I boss di cosa nostra non sono ammessi alla deposizione di Giorgio Napolitano nell’ambito del processo sulla trattativa Stato-mafia. La decisione è della Corte di Assise di Palermo che ha rigettato la richiesta avanzata dagli imputati: oltre a Totò Riina, avevano chiesto di essere presenti anche Leoluca Bagarella e l’ex ministro Nicola Mancino.
La deposizione è fissata al Quirinale per il 28 ottobre. Riina tramite il suo legale Luca Cianferoni ha spiegato le ragioni del perché voleva essere presente, riportate dal Corriere della Sera: “Andare al Quirinale per dare corso alla prova costituisce un atto dovuto, ma negare all’imputato il diritto di partecipare non altrettanto: non si vede perché l’imputato non debba presenziare”.
In un passaggio della memoria di nove pagine firmata dal legale del boss mafioso, si legge: “Come assolutamente non poteva venti anni fa, neanche oggi il Paese può ancora permettersi la verità su quelle stragi”.
I giudici di Palermo hanno argomentato la decisione: al Quirinale la Costituzione riconosce una immunità che di per sé impedisce la presenza degli imputati alla deposizione del capo dello Stato al processo sulla trattativa Stato-mafia. L’immunità della sede, precisano i giudici, “ad esempio esclude l’accesso delle forze dell’ordine con la conseguenza che non sarebbe possibile né ordinare l’accompagnamento con la scorta degli imputati detenuti, né più in generale assicurare l’ordine dell’udienza come avviene nelle aule di giustizia preposte”.
Inoltre, a ulteriore sostegno dell’esclusione della presenza dei boss Riina e Bagarella, la Corte precisa che questi “per legge non potrebbero partecipare neppure a un processo che si svolga in un’aula ordinaria”: la legge, infatti, prevede per i capimafia al 41 bis la presenza in videoconferenza. “Previsione – dice la Corte – che rende impossibile la loro presenza al Quirinale. Né – spiega la Corte – in assenza di norme specifiche potrebbe farsi ricorso alla partecipazione a distanza, poiché questa è prevista solo per le attività svolte nelle aule di udienza”.
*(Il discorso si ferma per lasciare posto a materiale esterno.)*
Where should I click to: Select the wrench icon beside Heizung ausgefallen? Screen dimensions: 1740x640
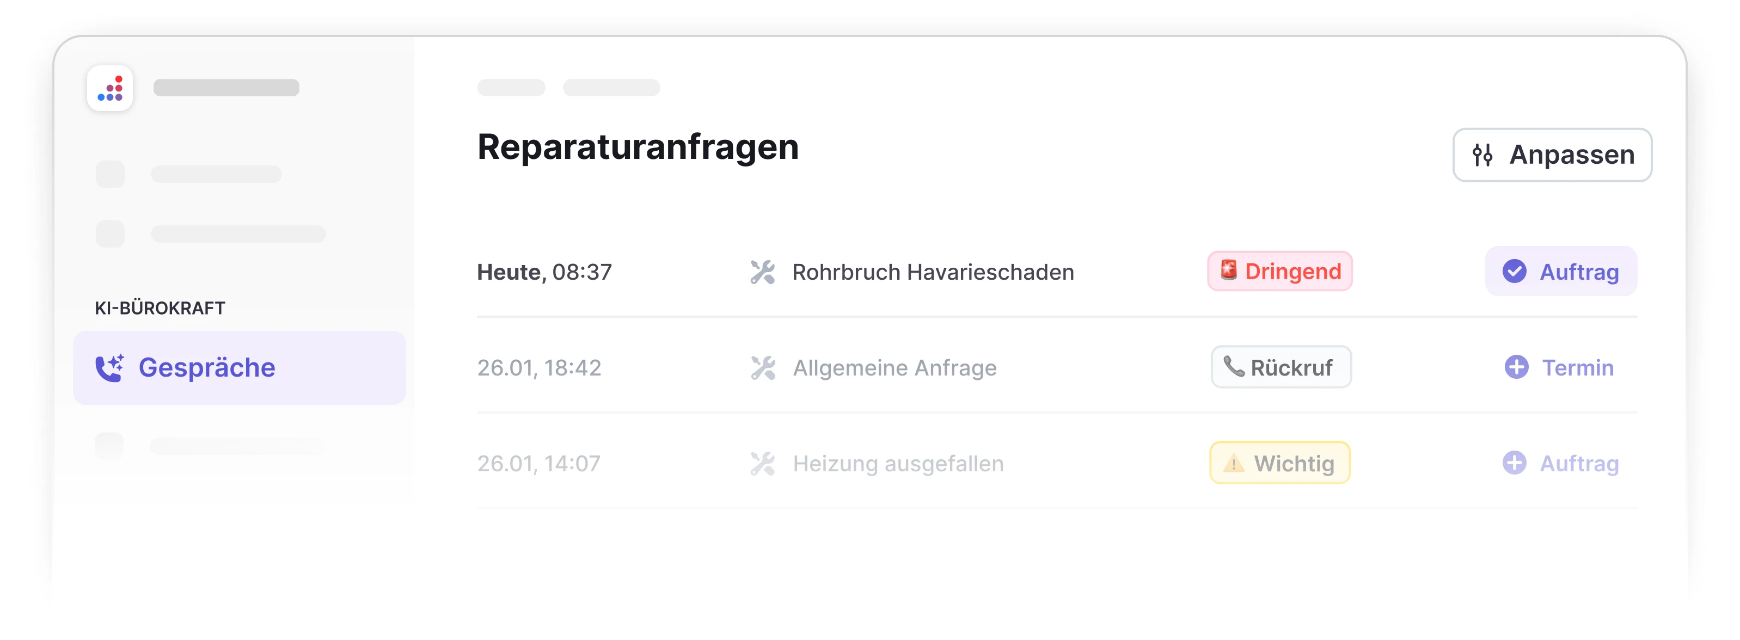(764, 462)
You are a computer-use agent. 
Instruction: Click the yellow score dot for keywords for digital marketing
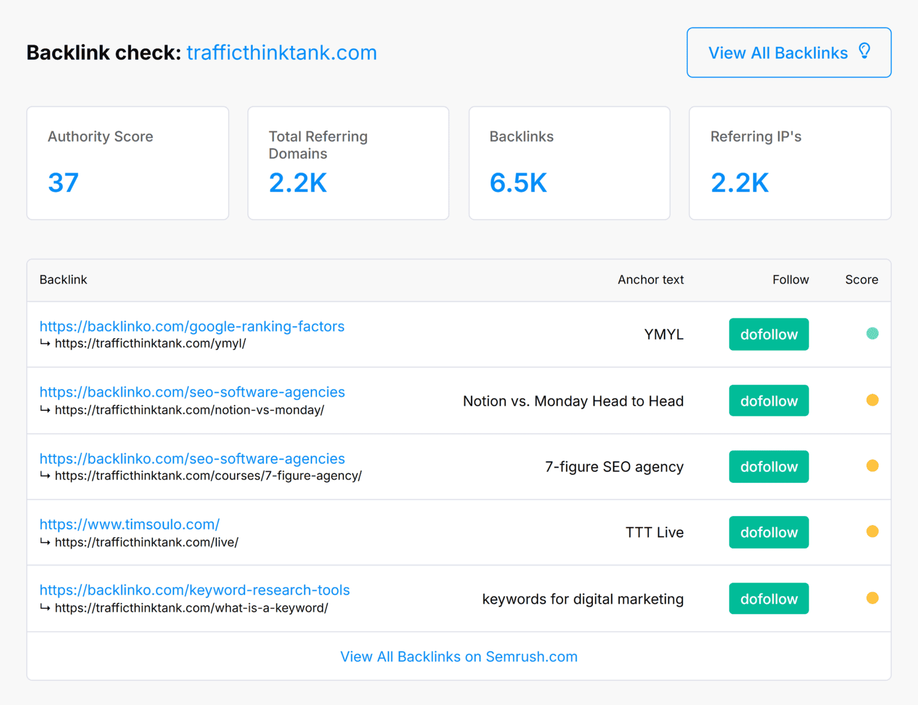pyautogui.click(x=873, y=598)
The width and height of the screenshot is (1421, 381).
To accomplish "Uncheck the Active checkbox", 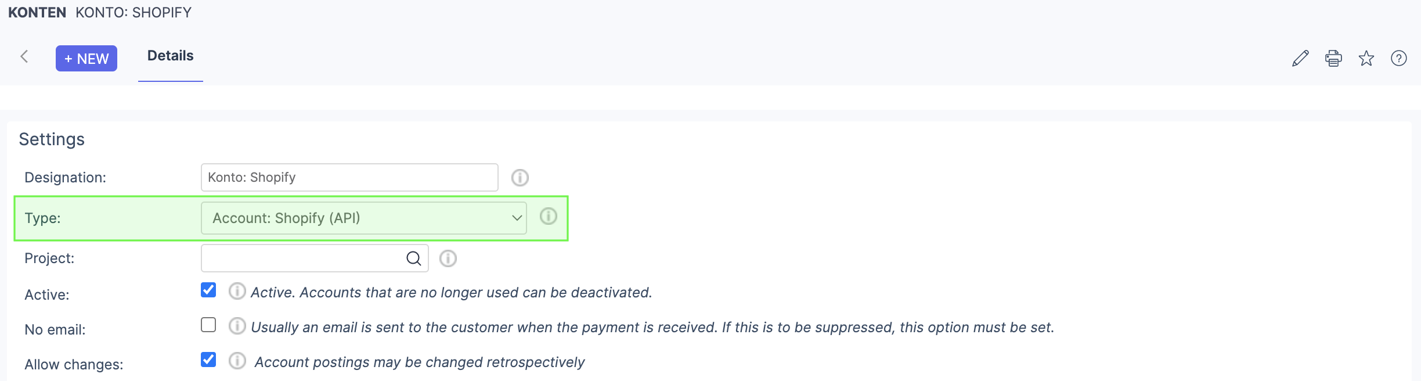I will [x=208, y=290].
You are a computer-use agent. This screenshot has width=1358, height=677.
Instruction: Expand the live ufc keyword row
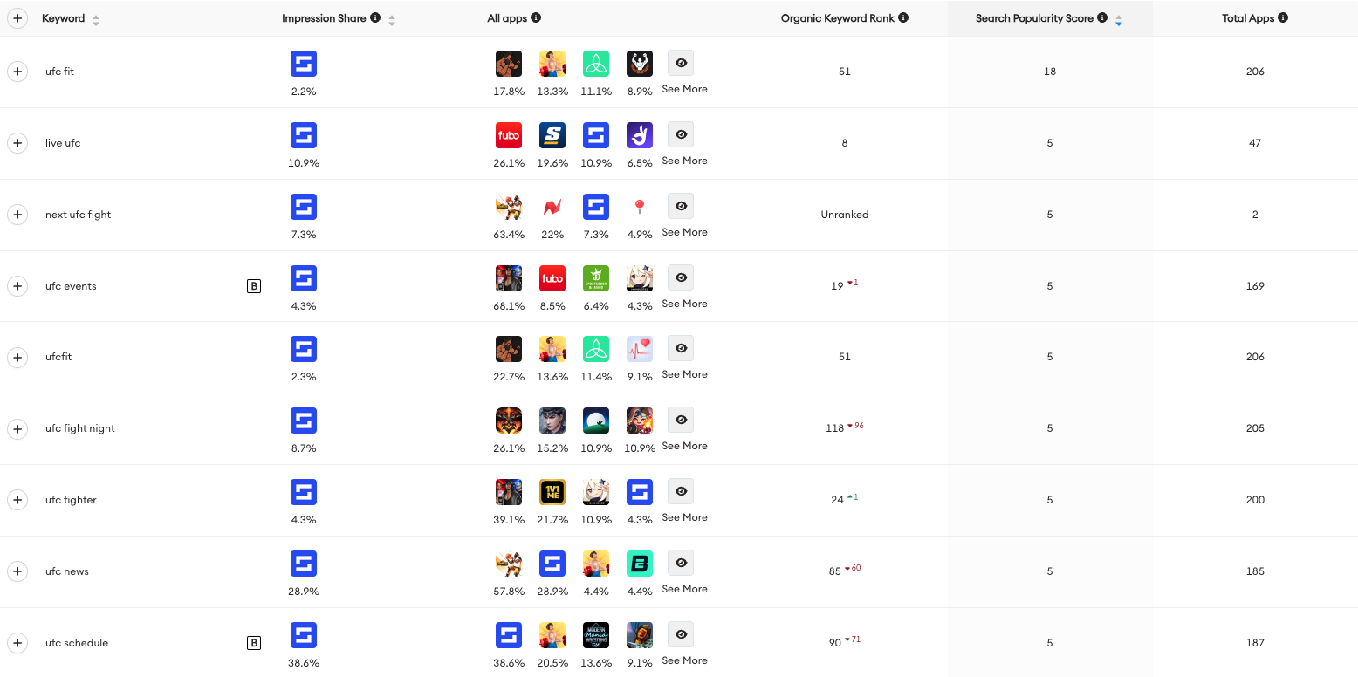(17, 143)
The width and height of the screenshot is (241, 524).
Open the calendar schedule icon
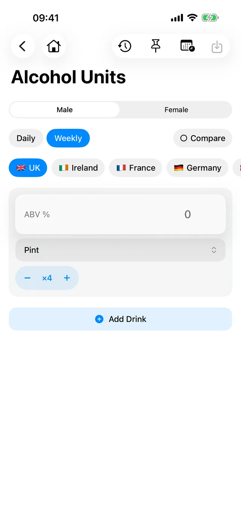pos(187,46)
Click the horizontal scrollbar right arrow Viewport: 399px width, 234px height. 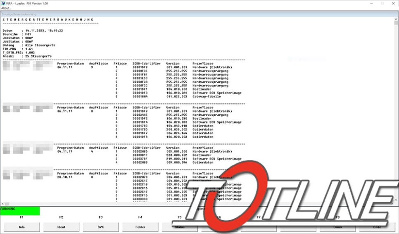coord(392,204)
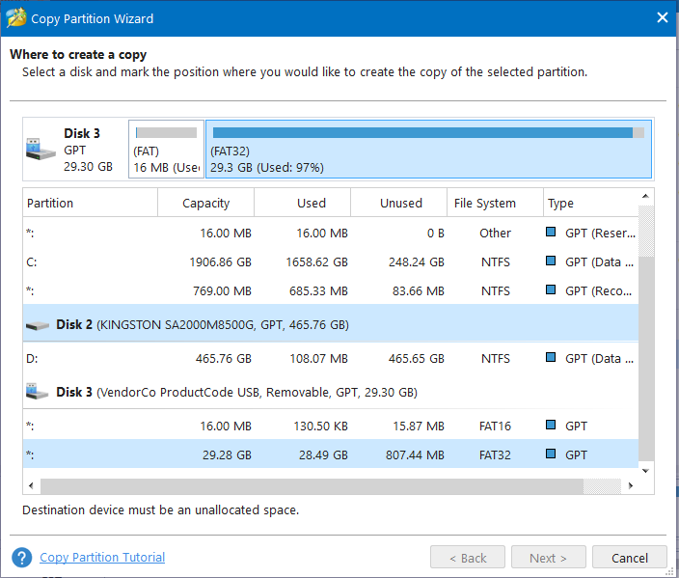Viewport: 679px width, 578px height.
Task: Sort by the File System column header
Action: click(x=484, y=204)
“É una decisione giuridicamente errata perché Riina, come tutti gli altri imputati, ha interesse a conoscere i rapporti intercorsi tra Mancino, D’Ambrosio e la presidenza della Repubblica a proposito di questa trattativa che viene contestata a Riina”, ha dato ad Affaritaliani.it Cianferoni: “Non sono d’accordo con il giudice Montalto – continua Cianferoni -. Ci sarà modo di rivedere questa decisione in altre sedi. Loro sono i giudici ma noi faremo l’impugnazione del caso”. Cianferoni annuncia anche che chiederà l’annullamento del processo: “Lo farò certamente. Io il 28 ci sarò ma non ci faranno fare nulla. Questa decisione fa capire che non si potrà neppure fare domande. Credo che venga negato il diritto alla difesa”.